A small trick for a simple interaction between Rust and C++

A small trick for a simple interaction between Rust and C++

At work, I’m rewriting some messy C++ Rust code.

Because of heavy use of callbacks (sigh), Rust sometimes calls C++, and C++ sometimes calls Rust. This is all thanks to the fact that both languages ​​provide C APIs for functions that can be called from the opposite language.

This applies to functions; but what about C++ methods? Here’s a little trick that lets you rewrite one C++ method at a time without a headache. And by the way, this works regardless of the language you rewrite the project in, it doesn’t have to be Rust!

Cunning

  1. Create standard‑layout class C++. It is defined by the C++ standard. Simply put, it makes a C++ class look like a regular C structure with some caveats: for example, a C++ class can still use inheritance and some other features. But what is especially important, virtual methods are prohibited. This limitation doesn’t bother me because I never use virtual methods and it’s my least favorite feature in any programming language.

  2. Create a Rust framework with exactly like that the same layout as in the C++ class.

  3. Create a Rust function with the C calling convention where the first argument is a Rust structure to create. Now you can access every member of a C++ class!

Note: Depending on the C++ code you’re working with, the first step may be trivial or impossible. This depends on the number of virtual methods used and other factors.
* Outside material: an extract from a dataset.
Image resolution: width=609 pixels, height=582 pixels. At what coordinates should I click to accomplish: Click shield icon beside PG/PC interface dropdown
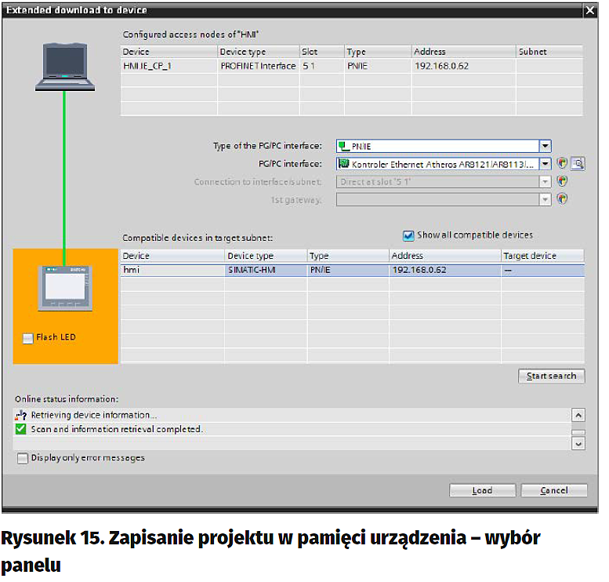click(562, 164)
In my case, there were several virtual methods that could be successfully made non-virtual.

Sound too abstract? Let’s look at an example!

example

Here is our C++ class User. It stores name, UUID and number of comments. The user can write comments (just a line), which we display on the screen:

// Path: user.cpp

#include 
#include 
#include 
#include 

class User {
  std::string name;
  uint64_t comments_count;
  uint8_t uuid[16];

public:
  User(std::string name_) : name{name_}, comments_count{0} {
    arc4random_buf(uuid, sizeof(uuid));
  }

  void write_comment(const char *comment, size_t comment_len) {
    printf("%s (", name.c_str());
    for (size_t i = 0; i 

Let’s first make sure the class is responsive standard‑layout. Let’s add this check to the constructor (you can place it anywhere, but the constructor is a perfectly suitable place):

// Path: user.cpp

    static_assert(std::is_standard_layout_v);

III… the project is successfully assembled!

Now on to the second step: let’s define an equivalent class on the Rust side.

Let’s create a new library project on Rust:

$ cargo new --lib user-rs-lib

Let’s place our Rust framework in src/lib.rs.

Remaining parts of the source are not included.